▶ [Problem description]: Emit an exact copy of the lines running from the start of the records to the line containing "张家港市大德顺贸易有限公司 (486, 2103)", both included.

== Segment start ==

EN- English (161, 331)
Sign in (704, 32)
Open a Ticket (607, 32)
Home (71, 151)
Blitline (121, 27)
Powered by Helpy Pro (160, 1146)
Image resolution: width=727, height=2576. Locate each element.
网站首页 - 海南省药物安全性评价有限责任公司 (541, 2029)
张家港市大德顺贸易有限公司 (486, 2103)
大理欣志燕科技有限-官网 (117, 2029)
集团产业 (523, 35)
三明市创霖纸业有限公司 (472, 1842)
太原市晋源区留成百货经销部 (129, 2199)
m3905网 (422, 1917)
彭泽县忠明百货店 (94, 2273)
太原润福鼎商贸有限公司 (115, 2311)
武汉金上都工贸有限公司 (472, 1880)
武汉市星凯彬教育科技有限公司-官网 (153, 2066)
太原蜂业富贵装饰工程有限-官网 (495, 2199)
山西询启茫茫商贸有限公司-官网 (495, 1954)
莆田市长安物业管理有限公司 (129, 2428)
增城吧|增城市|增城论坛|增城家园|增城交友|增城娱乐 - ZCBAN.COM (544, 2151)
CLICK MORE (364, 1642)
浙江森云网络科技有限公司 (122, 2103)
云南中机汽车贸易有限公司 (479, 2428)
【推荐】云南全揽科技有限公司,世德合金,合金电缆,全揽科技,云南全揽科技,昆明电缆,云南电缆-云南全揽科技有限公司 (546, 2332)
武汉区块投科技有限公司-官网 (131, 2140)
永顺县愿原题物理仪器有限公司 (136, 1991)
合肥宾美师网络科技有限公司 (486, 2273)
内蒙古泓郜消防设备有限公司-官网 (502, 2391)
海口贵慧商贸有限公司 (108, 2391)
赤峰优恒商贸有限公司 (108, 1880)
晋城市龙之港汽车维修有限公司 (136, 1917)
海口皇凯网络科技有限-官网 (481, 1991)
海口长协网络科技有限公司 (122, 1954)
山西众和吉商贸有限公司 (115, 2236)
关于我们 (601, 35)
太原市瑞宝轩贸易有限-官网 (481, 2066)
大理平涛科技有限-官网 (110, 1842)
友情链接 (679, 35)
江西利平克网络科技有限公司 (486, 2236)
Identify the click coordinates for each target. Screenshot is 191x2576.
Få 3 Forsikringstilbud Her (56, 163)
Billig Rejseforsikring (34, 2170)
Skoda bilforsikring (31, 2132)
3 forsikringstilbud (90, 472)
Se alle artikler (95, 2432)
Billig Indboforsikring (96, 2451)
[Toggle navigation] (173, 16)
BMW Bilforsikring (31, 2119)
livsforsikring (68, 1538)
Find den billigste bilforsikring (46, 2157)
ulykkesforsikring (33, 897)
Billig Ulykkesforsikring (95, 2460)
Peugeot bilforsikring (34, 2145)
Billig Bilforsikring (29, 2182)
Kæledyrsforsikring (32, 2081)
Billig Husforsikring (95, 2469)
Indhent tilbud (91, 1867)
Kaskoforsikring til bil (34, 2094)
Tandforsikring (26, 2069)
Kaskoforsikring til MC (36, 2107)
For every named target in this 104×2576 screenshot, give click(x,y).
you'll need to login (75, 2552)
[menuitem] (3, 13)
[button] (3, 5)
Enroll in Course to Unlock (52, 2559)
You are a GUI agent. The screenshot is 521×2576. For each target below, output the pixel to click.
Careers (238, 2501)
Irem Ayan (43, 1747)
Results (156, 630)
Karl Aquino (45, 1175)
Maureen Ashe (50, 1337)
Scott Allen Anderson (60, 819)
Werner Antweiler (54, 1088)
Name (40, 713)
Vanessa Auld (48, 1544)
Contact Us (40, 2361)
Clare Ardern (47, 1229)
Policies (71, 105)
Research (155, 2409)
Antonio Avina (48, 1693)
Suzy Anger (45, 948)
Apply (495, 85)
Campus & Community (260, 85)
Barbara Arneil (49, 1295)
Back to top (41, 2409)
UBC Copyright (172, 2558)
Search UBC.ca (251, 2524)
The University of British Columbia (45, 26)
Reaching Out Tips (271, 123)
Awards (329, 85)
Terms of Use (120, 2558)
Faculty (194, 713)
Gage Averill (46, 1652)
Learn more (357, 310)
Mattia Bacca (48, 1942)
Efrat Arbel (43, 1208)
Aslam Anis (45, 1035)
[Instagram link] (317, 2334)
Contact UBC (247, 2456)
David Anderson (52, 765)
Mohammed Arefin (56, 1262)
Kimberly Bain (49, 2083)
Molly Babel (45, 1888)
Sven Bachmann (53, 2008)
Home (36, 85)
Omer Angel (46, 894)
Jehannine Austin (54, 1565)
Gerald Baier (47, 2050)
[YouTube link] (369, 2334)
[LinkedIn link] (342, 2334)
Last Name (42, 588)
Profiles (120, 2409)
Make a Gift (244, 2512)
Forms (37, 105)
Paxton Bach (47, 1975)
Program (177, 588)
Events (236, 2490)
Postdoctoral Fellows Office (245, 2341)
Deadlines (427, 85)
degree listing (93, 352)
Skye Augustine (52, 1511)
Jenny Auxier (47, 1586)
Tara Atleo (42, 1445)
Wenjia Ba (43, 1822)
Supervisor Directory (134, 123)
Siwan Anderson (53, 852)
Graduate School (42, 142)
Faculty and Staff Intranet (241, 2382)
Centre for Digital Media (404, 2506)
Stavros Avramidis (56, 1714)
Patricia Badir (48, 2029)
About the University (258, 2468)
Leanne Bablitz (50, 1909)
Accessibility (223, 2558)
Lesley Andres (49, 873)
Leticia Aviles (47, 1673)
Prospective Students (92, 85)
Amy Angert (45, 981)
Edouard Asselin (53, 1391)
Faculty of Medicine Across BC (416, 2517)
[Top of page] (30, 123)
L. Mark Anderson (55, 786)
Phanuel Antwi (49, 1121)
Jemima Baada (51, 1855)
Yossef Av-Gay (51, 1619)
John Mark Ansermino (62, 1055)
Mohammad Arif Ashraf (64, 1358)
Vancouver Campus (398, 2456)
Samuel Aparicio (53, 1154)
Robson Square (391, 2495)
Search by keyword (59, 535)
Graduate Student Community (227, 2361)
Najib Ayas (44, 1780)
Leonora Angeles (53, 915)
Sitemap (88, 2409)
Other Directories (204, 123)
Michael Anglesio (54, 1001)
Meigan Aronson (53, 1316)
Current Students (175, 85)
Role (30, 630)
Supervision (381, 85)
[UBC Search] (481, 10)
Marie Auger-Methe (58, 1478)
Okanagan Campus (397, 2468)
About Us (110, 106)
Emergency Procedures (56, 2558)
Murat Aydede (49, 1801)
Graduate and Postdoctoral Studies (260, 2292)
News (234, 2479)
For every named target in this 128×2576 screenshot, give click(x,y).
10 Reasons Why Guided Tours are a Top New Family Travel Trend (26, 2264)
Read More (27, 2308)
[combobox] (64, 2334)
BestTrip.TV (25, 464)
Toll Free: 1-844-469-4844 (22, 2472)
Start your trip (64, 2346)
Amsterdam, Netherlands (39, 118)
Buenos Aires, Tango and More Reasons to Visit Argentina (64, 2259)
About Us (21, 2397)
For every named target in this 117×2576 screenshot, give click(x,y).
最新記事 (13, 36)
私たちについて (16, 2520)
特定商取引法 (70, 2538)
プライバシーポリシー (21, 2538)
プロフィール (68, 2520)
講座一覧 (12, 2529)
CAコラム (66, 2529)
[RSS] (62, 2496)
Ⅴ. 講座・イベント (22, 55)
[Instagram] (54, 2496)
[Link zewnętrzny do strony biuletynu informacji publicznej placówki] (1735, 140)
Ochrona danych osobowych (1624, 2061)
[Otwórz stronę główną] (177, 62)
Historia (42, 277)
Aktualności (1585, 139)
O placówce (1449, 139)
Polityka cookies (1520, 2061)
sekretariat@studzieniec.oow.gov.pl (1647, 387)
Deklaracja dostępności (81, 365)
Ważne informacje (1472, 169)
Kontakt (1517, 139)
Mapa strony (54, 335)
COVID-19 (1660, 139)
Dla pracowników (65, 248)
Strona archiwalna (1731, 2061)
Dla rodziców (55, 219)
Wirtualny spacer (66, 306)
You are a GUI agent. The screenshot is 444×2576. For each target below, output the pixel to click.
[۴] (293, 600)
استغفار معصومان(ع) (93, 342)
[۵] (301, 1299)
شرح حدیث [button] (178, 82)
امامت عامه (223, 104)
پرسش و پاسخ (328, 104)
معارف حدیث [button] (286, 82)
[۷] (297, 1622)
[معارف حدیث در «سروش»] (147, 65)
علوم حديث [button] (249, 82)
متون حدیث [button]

== Segment end ==

▶ [Task output]:
EN- English (161, 331)
Sign in (704, 32)
Open a Ticket (607, 32)
Home (71, 151)
Blitline (121, 27)
Powered by Helpy Pro (160, 1146)
Image resolution: width=727, height=2576. Locate each element.
网站首页 - 海南省药物安全性评价有限责任公司 (541, 2029)
张家港市大德顺贸易有限公司 (486, 2103)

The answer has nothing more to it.